Les attachés de presse sont moins pessimistes : il existe tout de même des journaux au rendez-vous. Ainsi, au Figaro littéraire, Astrid de Larminat a eu un coup de coeur pour l'Almanach pour une jeune fille triste, un inédit de Marie Noël (DDB). Psychologies avec Violaine Gelly, Le Parisien avec Anne-Cécile Juillet, Le Nouvel Observateur avec François Armanet, mais aussi Le Figaro Magazine ou encore Philosophie Magazine prêtent une oreille attentive à la production religieuse. Sur les ondes, en revanche, on ne se bouscule pas trop au portillon. Heureusement, quelques radios ont encore parfois un bel impact sur les ventes comme RFI, Beur FM ou RCJ. Ainsi que RCF, Radio Notre Dame et KTO, qui offrent un temps incomparable par rapport aux radios généralistes, avec des émissions de 50 minutes.

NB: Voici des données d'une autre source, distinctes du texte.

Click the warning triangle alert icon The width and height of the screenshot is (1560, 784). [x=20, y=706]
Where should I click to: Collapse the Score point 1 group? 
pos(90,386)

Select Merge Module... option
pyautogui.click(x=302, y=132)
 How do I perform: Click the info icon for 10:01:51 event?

Attachée de presse depuis 2005 chez Salvator, la "petite" maison qui monte, Thomine Josseaume va clairement chercher le grand public et se tourne pour cela vers la Toile. "Cela correspond à l'élargissement du spectre de notre production à la fantasy chrétienne, avec la série Hunter Brown et le secret de l'ombre d'Allan et Christopher Miller. Nous diffusons également les mangas de La Ligue pour la lecture de la Bible", souligne-t-elle. Pour les réseaux sociaux et Internet, la maison a fait appel un stagiaire. Il déniche les blogs qui chroniquent les livres. "Cela génère trois contacts par semaine : un livre envoyé, un livre chroniqué. Je travaille les blogs comme des journalistes. Nous avons ainsi un partenariat avec Babelio.com, précise-t-elle. C'est un travail à part entière. On pourrait créer des communautés autour d'un livre. Ce n'est pas seulement une question de temps, c'est aussi une question de génération."

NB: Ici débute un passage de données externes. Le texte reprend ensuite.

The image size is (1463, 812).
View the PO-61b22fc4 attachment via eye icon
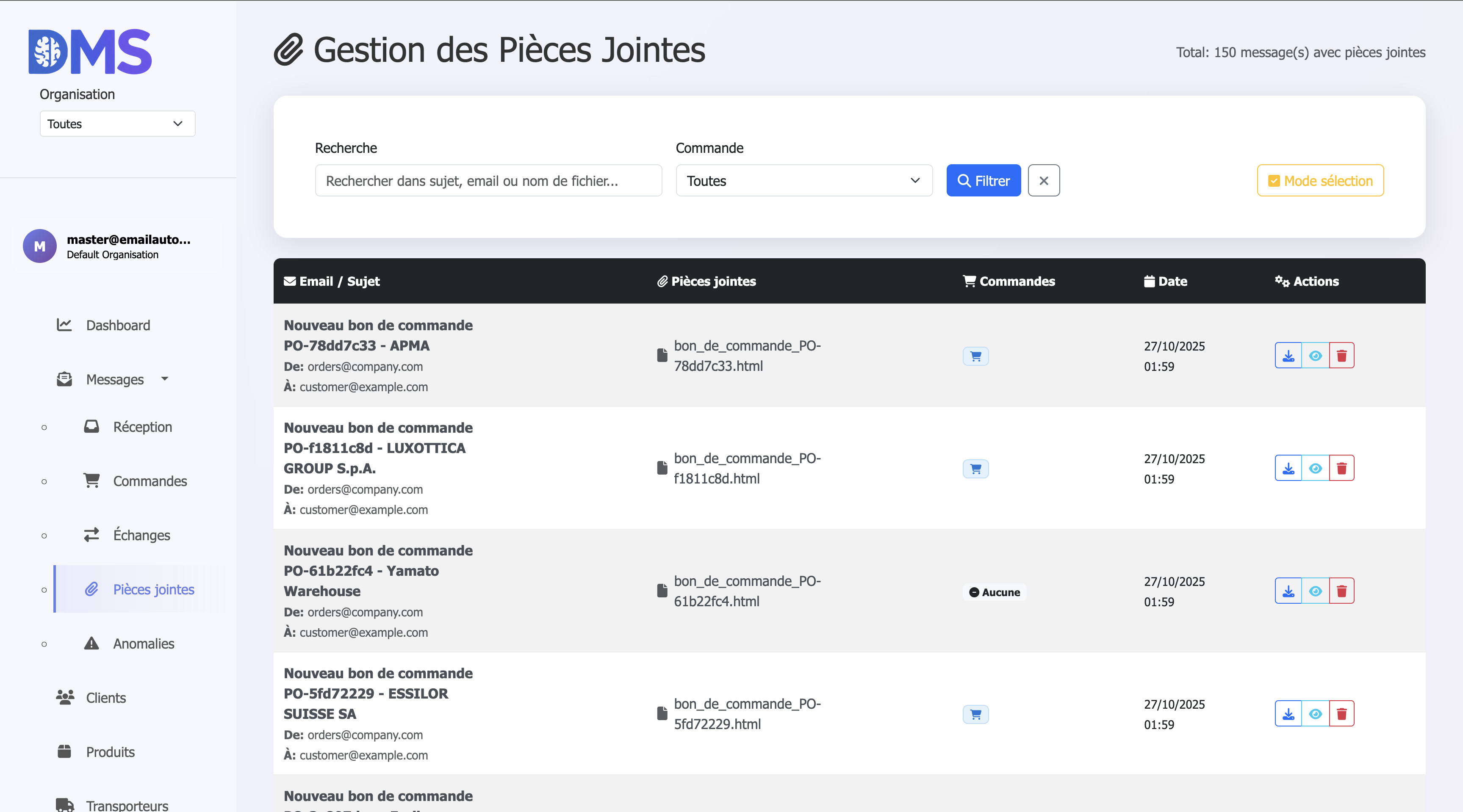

Toutefois, pour qu'un livre dépasse un certain seuil de ventes, une alchimie est nécessaire. Désormais, il faut un fort investissement de la part de l'auteur, une vraie présence dans les médias, et un lien qui peut s'établir progressivement avec le public par le biais de conférences et de séances de signatures, et puis des moments de grâce aussi imprévisibles que prescripteurs. Comme lorsque, sur le plateau de l'émission "La grande librairie", Jean d'Ormesson déclare face à Trinh Xuan Thuan, dont Le cosmos et le lotus s'est vendu à 43 000 exemplaires depuis septembre dernier, que "c'est l'homme [qu'il] admire le plus au monde".